= Tasks =
[1] Rewrite the paragraph starting "Julie Cullen (Barbara Barrie)" from the film summary as a short bulleted list that keeps its main facts.
[2] Summarize the film summary in two sentences.
[3] Write the next paragraph of the piece about the film One Potato, Two Potato, picking up after its final sentence.
[Text for analysis]
The 1964 film, One Potato, Two Potato, is the story of two people who fall in love.
Julie Cullen (Barbara Barrie) was previously married to Joe (Richard Mulligan). She’s divorced now and raising her daughter, Ellen (Marti Mericka), on her own. Ellen was barely a year old when Joe abandoned his family and she’s never known her father. Perhaps that’s for the best because, as we later see firsthand, Joe was an immature and abusive man.
Frank Hamilton (Bernie Hamilton) is quiet, responsible, and mild-mannered. For the majority of the movie, the only time that we see Frank show any emotion is when he’s playing football with coworkers. However, he’s obviously a sensitive and intelligent man. He and Julie begin a relationship, tentatively at first. But soon, they’re very much in love and planning to get married.
[/Text for analysis]
[Records supplied]
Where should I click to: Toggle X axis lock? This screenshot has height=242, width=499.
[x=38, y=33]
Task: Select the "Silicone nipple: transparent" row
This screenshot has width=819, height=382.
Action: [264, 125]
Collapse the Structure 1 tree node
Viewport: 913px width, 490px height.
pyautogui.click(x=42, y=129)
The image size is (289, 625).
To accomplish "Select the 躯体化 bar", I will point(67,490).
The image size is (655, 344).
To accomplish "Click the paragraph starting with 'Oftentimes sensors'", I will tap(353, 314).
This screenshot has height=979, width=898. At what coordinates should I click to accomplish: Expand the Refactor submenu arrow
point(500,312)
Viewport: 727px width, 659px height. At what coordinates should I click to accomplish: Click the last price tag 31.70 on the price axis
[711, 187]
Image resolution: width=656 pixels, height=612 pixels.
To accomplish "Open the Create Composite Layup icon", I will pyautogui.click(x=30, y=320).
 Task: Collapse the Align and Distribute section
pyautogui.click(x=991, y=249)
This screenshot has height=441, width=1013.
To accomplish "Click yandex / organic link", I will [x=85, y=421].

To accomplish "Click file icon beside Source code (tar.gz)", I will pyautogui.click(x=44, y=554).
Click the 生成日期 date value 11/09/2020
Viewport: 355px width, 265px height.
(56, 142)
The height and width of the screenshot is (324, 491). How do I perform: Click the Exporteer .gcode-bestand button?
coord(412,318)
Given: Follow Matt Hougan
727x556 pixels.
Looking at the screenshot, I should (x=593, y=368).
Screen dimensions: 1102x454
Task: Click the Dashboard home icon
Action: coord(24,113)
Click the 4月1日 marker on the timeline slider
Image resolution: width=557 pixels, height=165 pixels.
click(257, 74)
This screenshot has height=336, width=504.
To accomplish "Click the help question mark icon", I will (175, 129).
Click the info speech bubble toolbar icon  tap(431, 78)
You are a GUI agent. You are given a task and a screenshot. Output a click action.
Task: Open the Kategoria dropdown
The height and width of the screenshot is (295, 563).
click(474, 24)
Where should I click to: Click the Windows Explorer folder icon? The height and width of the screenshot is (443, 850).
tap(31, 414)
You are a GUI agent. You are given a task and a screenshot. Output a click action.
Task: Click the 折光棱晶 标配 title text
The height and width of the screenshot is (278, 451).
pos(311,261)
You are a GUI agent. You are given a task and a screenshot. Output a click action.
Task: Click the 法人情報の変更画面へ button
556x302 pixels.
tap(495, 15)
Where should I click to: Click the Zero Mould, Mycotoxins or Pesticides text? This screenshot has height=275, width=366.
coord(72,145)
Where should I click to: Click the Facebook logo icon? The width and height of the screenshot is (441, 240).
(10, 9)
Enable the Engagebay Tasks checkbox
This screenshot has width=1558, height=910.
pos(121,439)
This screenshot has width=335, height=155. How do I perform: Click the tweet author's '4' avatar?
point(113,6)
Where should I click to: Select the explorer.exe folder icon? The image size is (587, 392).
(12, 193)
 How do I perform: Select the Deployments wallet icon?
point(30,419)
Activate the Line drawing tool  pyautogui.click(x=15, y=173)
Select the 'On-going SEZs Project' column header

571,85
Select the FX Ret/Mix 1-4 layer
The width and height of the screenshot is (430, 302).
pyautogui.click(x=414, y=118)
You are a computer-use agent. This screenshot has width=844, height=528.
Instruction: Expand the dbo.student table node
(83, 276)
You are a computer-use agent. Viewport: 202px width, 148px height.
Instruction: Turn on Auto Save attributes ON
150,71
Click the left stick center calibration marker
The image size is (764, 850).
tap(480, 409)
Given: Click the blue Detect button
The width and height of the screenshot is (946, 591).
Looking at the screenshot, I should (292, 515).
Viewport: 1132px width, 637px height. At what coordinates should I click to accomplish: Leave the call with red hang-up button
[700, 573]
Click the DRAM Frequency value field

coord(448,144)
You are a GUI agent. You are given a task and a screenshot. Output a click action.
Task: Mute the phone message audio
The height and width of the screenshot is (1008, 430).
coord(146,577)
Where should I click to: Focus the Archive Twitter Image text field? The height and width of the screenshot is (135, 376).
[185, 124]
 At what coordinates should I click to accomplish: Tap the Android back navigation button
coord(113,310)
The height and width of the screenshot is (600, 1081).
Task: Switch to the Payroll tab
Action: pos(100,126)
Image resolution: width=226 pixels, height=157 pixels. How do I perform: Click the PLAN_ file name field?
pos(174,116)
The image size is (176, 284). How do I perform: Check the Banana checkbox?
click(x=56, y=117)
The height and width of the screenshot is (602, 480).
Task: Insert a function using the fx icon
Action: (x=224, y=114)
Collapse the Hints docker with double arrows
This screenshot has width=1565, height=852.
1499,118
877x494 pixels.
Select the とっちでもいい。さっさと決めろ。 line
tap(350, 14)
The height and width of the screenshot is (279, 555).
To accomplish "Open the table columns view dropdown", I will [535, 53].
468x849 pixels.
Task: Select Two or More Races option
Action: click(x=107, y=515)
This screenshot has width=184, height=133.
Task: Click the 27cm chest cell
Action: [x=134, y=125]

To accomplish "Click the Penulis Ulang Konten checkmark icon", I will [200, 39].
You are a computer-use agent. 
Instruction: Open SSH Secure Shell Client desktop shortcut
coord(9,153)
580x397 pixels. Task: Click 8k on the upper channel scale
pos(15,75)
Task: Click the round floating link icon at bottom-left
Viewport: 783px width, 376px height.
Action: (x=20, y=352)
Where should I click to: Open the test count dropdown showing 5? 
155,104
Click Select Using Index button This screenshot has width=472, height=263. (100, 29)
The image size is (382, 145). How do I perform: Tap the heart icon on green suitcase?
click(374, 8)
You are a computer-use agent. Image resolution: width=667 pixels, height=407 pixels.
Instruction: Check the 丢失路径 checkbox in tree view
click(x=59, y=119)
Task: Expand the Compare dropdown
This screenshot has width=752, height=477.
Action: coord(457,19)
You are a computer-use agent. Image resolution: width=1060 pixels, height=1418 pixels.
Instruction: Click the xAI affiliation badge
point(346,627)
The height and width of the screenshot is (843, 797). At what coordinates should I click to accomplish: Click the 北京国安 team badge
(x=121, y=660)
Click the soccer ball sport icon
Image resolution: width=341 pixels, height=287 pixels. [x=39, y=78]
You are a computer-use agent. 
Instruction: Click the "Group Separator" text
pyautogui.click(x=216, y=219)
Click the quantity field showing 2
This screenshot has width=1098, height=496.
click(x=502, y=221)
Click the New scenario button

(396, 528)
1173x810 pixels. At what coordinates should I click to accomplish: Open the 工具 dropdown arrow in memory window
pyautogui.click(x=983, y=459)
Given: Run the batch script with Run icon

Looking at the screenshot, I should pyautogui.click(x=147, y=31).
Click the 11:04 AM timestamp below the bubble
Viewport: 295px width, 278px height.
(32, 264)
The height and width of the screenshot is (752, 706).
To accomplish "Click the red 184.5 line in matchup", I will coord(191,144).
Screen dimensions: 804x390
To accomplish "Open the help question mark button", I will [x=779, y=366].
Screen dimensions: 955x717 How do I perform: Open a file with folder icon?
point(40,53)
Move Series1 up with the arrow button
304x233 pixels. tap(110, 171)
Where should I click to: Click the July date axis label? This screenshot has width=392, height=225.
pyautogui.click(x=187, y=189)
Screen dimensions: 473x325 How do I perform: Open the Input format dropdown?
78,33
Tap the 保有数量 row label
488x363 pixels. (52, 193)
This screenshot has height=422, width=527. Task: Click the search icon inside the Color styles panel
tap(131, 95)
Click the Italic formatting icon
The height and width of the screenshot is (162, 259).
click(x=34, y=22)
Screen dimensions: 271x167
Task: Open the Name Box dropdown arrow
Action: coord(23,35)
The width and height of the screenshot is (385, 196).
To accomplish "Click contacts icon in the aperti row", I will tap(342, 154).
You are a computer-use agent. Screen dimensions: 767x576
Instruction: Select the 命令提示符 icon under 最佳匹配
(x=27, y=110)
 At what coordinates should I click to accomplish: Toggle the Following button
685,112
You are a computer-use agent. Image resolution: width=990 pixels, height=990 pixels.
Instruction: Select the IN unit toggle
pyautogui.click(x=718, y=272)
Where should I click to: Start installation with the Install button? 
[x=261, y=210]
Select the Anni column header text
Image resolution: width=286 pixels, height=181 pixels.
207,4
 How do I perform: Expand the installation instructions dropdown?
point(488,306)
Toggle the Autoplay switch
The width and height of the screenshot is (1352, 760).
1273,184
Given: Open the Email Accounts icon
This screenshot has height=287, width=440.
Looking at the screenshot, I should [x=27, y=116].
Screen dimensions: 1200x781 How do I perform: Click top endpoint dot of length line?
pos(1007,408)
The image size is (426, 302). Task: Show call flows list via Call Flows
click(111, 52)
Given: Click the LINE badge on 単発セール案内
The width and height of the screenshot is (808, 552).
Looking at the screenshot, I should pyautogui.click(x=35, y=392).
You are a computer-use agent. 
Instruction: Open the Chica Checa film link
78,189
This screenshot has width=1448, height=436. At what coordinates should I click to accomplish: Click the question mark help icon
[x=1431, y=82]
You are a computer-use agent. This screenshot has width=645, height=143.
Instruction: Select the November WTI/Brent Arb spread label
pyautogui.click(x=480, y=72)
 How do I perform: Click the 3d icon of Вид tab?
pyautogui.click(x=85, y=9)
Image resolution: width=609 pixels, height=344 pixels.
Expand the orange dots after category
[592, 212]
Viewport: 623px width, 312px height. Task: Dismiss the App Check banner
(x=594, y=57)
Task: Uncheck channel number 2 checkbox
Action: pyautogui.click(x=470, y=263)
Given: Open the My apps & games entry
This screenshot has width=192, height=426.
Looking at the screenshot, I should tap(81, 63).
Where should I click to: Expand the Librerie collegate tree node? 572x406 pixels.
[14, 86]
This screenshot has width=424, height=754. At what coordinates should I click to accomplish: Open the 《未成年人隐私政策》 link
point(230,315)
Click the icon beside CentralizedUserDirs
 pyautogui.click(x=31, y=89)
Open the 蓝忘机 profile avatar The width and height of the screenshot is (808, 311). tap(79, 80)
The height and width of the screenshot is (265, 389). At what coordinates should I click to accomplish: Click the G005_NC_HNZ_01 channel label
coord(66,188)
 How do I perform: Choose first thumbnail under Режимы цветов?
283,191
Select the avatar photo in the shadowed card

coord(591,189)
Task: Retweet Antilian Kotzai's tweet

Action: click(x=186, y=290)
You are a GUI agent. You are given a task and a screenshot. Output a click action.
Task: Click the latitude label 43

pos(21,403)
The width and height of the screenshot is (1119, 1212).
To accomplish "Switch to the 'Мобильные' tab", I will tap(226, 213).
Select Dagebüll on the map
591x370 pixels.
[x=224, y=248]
[/Records supplied]
= Task-by-task outputs =
[1]
- Julie Cullen (Barbara Barrie) is divorced from Joe (Richard Mulligan).
- She is raising her daughter, Ellen (Marti Mericka), alone.
- Joe left when Ellen was barely a year old, so Ellen has never known her father.
- That may be for the best, since Joe was an immature and abusive man.

[2] The 1964 film One Potato, Two Potato follows Julie Cullen, a divorced woman raising her daughter Ellen alone after her immature, abusive husband Joe abandoned them, and Frank Hamilton, a quiet, responsible, and sensitive man. The two begin a tentative relationship that soon grows into love, and they plan to marry.

[3]
And really, there’s nothing unusual about either one of them. They’re two genuinely nice people who met and fell in love. The only thing that sets their romance apart from so many other romances is that Julie’s white and Frank’s black. For that reason, Frank and Julie get harassed by the police when they try to enjoy a romantic stroll at night. For that reason, Frank’s parents (played by Robert Earl Jones and Vinette Carroll) object to their relationship, saying that all the love in the world can’t overcome prejudice. For that reason, when Frank and Julie do get married, hardly anyone comes to the wedding and the one bridesmaid glares at them throughout the ceremony. Frank and Julie end up living on a farm with Frank’s parents, in love but practically isolated from the world. (Tellingly, the “friend” who first introduced them doesn’t want to visit them after they marry.) When Joe suddenly shows up and discovers that Julie has not only remarried but that her new husband is black, he goes to court and demands custody of his daughter.
It’s interesting think that, in 2019, it’s very easy to take interracial relationships (not to mention interracial marriages) for granted. And yet, it wasn’t until 1967 (three years after the release of One Potato, Two Potato), that the U.S. Supreme Court officially ruled that laws against interracial marriage were unconstitutional. One Potato, Two Potato was an early independent film, precisely because none of the major studios were willing to deal with an issue as controversial as interracial marriage. (When the studios finally did deal with it, the end result was Guess Who’s Coming To Dinner, a film that was as safe and mild as One Potato, Two Potato was brave and angry.) Barbara Barrie did win the best actress award at Cannes and the film itself received an Oscar nomination for Best Original Screenplay but otherwise, it’s a sadly neglected piece of film history. If I hadn’t recorded it off of TCM, I probably never would have seen or even heard of this film.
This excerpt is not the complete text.